En Afrique, l’épidémie du sida engendre la mort et la misère à une échelle comparable à ce qu’a connu l’Europe, au Moyen Age, avec la « Peste Noire ». Des médicaments existent qui pourraient considérablement soulager les populations touchées, mais du fait de l’avidité des grandes compagnies pharmaceutiques, ces médicaments ne sont pas à la portée des malades des pays pauvres, qui ne peuvent se les payer. Les capitalistes contemplent cet épouvantable océan de misère humaine avec une indifférence suprême. Dans tous les cas, même si les médicaments étaient accessibles à des prix abordables, la plupart de ces gens mourraient de faim. Même dans les pays qui ont connu quelques améliorations, la croissance économique ne signifie pas l’amélioration des conditions de vie des masses. Le PIB de l’Ouganda a crû de 6 % par an au cours les dix dernières années, mais le PIB par habitant est inférieur à 250 dollars par an. Ceci dit, le potentiel révolutionnaire de la classe ouvrière s’est manifesté par la magnifique grève générale au Nigéria. La classe ouvrière aurait facilement pu prendre le pouvoir, mais les dirigeants syndicaux ont une nouvelle fois fait obstacle au mouvement. Ils ont sauvé la classe dirigeante, qui les a remerciés en les arrêtant.

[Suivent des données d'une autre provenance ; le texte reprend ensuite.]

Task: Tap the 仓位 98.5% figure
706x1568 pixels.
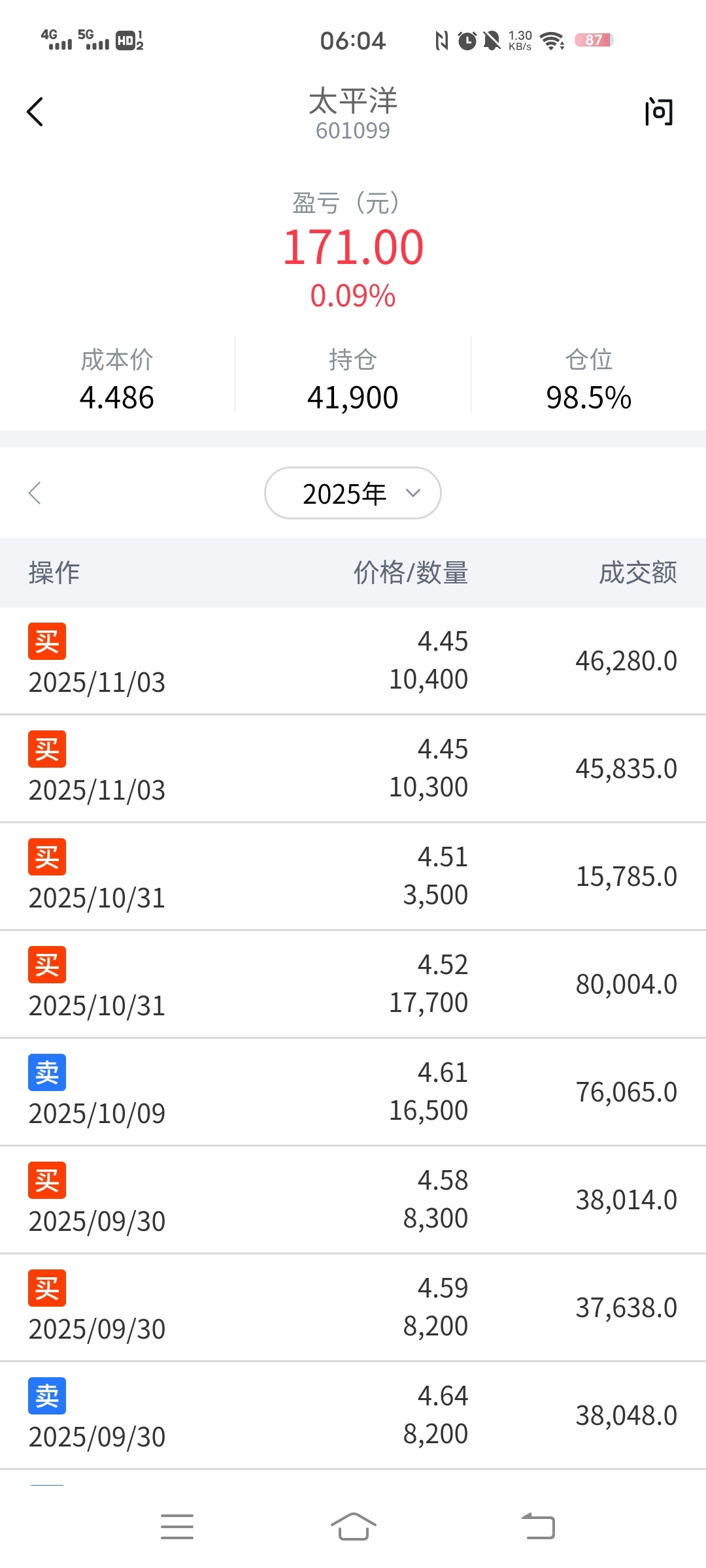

La soi-disant aide fournie par les impérialistes est une blague de mauvais goût. Elle est insignifiante et, en général, elle est liée à des accords commerciaux, souvent dans le secteur des armes. En outre, ces « aides » ridicules sont réduites à néant par le pillage massif que réalisent les impérialistes à travers les termes d’échanges inéquitables et les intérêts des dettes. L’« aide » des Etats-Unis représente à peine 0,1 % de son PIB, soit la moitié de l’aide moyenne apportée par les autres pays (le petit Danemark donne 0,9 % de son PIB). Et la minuscule aide payée par les Etats-Unis n’est même pas véritablement une aide. Une grande quantité de celle-ci consiste en nourriture – et représente en réalité une forme de subvention déguisée aux agriculteurs américains.
Contrairement à ce qu’affirment les organisations petites-bourgeoises occidentales, la polarisation entre riches et pauvres n’est pas un phénomène géographique. En même temps qu’elles affament des millions de gens en Asie, en Afrique et en Amérique Latine, les grandes multinationales intensifient l’exploitation des travailleurs de leurs propre pays. En 1970, les indemnités annuelles des 100 plus grands PDG (chief executives) s’élevaient à plus de 1,3 millions de dollars (rapportés à la valeur de la monnaie actuelle), soit 39 fois le salaire moyen d’un travailleur. En 2000, ce chiffre est monté jusqu’à 37,5 millions de dollars, soit 1000 fois le salaire annuel moyen d’un travailleur. Jamais, dans l’histoire, le fossé entre salariés et patrons n’a été aussi grand. Jamais il n’y a eu autant de pouvoir et de richesse concentrés en si peu de mains.